Custom Search
 


How to generate Cumulative Sum (running total) by MySQL - Part 1


Cumulative sum, also known as running total or Year to Date (YTD) total, is a sum of data that is related to a time sequence such as daily, monthly, or yearly. But running total could also be calculated if the dataset does not have a time sequence related column.

For example, below is a list of daily sales and running total.

For calculating running total in SQL, at a high level, the concept includes (1) rank data within a GROUP, (2) RANK BY a column, and (3) calculate running total by using SUM.
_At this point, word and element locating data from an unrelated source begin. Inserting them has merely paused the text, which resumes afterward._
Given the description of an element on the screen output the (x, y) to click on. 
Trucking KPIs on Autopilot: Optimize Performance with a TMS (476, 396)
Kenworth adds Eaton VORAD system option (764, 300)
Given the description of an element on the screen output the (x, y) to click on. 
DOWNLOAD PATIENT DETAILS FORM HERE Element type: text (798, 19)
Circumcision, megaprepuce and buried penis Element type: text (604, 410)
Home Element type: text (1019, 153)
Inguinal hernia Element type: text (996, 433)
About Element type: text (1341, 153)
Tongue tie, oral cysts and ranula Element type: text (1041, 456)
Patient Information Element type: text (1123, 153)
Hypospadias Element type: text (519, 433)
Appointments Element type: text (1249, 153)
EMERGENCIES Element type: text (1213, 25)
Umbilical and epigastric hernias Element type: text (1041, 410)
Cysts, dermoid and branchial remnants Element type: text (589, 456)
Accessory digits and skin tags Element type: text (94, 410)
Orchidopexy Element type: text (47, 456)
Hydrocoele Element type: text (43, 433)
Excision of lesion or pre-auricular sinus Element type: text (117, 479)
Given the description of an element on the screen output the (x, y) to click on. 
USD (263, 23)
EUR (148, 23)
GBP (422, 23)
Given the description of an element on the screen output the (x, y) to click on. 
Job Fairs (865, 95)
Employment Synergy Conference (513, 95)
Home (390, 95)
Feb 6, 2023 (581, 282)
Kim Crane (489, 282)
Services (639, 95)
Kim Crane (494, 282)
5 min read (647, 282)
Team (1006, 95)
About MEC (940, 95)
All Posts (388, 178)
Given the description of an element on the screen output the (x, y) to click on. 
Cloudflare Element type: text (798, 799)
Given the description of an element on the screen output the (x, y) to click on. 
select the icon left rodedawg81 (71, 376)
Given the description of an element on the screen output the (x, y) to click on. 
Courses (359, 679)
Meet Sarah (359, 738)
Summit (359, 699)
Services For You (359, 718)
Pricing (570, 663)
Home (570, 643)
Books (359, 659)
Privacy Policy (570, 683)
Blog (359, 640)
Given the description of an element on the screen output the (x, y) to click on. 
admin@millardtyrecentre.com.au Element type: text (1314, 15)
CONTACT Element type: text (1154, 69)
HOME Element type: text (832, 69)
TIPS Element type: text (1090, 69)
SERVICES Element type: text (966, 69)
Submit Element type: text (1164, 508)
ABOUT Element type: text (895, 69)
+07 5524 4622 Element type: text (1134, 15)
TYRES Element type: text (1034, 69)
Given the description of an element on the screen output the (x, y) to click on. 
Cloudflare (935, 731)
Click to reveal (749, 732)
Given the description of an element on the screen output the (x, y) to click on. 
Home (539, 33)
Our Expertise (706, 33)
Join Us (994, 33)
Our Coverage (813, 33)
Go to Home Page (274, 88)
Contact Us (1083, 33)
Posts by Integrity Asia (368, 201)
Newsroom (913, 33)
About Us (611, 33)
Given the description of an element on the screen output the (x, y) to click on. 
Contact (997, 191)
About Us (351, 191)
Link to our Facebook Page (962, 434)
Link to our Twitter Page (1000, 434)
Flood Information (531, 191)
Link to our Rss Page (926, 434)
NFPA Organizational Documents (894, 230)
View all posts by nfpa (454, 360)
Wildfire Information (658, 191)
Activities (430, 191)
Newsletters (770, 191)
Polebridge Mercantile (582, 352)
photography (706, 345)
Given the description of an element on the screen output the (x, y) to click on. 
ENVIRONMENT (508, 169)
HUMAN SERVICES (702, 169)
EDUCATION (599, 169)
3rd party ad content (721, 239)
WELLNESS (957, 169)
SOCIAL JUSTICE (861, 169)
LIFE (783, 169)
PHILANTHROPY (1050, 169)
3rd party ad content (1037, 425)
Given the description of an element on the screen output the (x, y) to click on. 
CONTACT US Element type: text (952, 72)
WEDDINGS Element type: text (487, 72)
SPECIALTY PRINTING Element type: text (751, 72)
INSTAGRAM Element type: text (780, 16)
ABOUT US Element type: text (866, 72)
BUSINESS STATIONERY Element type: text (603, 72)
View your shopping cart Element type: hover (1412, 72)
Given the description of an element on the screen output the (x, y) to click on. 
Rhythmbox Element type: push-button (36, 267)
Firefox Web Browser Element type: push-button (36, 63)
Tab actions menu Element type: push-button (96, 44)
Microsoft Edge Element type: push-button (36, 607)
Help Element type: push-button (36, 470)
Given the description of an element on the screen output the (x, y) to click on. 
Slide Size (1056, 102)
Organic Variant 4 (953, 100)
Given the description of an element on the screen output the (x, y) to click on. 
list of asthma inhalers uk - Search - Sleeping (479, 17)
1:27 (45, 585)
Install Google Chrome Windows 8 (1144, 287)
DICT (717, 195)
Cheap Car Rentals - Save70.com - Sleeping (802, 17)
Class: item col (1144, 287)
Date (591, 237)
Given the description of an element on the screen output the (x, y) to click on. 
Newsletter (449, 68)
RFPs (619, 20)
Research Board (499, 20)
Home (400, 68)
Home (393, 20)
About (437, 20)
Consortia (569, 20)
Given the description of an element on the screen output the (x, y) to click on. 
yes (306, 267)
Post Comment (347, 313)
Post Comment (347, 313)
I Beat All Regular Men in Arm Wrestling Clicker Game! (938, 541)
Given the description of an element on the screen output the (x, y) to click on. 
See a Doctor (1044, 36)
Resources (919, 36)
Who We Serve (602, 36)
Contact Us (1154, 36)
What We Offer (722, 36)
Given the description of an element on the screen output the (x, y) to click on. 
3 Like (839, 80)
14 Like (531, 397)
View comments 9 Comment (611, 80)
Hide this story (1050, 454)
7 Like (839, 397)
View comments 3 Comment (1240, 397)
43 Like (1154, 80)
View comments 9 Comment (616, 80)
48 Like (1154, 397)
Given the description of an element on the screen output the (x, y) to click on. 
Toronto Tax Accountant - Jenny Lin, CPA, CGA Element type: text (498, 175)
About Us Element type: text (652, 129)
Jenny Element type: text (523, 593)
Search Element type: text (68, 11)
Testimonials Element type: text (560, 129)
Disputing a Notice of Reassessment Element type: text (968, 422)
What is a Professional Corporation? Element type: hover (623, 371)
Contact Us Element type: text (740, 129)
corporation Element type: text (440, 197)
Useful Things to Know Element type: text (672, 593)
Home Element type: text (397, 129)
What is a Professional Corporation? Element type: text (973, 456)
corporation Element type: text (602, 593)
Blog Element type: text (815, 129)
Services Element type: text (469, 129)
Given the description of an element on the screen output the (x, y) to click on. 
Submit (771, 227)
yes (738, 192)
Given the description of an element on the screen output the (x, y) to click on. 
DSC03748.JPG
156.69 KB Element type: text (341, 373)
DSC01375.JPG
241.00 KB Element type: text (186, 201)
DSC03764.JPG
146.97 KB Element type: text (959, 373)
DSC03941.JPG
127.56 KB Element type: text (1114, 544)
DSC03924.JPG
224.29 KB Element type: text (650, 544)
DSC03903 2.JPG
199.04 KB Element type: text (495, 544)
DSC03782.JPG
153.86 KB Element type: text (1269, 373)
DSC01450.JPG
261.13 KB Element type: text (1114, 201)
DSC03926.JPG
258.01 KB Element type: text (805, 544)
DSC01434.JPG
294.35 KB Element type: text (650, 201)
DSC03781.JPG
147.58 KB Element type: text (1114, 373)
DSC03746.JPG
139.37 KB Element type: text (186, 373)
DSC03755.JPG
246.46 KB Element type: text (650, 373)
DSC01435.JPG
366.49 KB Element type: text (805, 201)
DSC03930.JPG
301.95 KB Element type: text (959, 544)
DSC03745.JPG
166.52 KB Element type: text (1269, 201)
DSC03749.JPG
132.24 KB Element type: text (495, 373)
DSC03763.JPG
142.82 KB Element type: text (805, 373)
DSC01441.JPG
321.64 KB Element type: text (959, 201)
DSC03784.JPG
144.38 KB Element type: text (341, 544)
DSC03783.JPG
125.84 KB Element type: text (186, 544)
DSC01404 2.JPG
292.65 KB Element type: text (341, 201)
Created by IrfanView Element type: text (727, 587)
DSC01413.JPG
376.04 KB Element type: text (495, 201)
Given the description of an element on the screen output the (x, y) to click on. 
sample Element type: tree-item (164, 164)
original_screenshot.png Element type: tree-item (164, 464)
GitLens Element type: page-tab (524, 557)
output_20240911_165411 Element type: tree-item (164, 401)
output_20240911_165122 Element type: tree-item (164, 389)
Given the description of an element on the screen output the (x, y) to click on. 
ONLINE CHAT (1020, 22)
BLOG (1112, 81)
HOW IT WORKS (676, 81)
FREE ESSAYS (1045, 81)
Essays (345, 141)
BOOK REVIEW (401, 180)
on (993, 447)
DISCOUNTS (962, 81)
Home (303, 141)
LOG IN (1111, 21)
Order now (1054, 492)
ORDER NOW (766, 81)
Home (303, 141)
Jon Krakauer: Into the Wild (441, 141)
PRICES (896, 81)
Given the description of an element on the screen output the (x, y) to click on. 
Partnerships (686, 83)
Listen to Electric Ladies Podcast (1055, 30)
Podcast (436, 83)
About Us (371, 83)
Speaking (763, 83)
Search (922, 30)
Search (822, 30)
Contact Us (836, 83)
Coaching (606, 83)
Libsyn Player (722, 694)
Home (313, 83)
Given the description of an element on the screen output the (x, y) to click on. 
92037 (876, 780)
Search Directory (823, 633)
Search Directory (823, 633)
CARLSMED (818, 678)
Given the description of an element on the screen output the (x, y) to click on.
For the daily sales illustrated above, the GROUP is the entire Northwind Trader company. The RANK BY column is OrderDate. SUM is applied to DailySales. To translate the calculation in plain language, we can say that we want to RANK daily total sales BY order date within Northwind Trader and calculate running total for each order date.

It may not look too obvious what the GROUP is. To better understand the concept, consider we have 2 Northwind Traders - Northwind A and Northwind B. So for each Northwind company, we want to RANK daily total sales BY order date within each Northwind Trader and calculate running total for each order date. Then the running total is calculated within each Northwind - Northwind A and Northwind B.

To generate a running total (or cumulative sum), please consider the following guidelines.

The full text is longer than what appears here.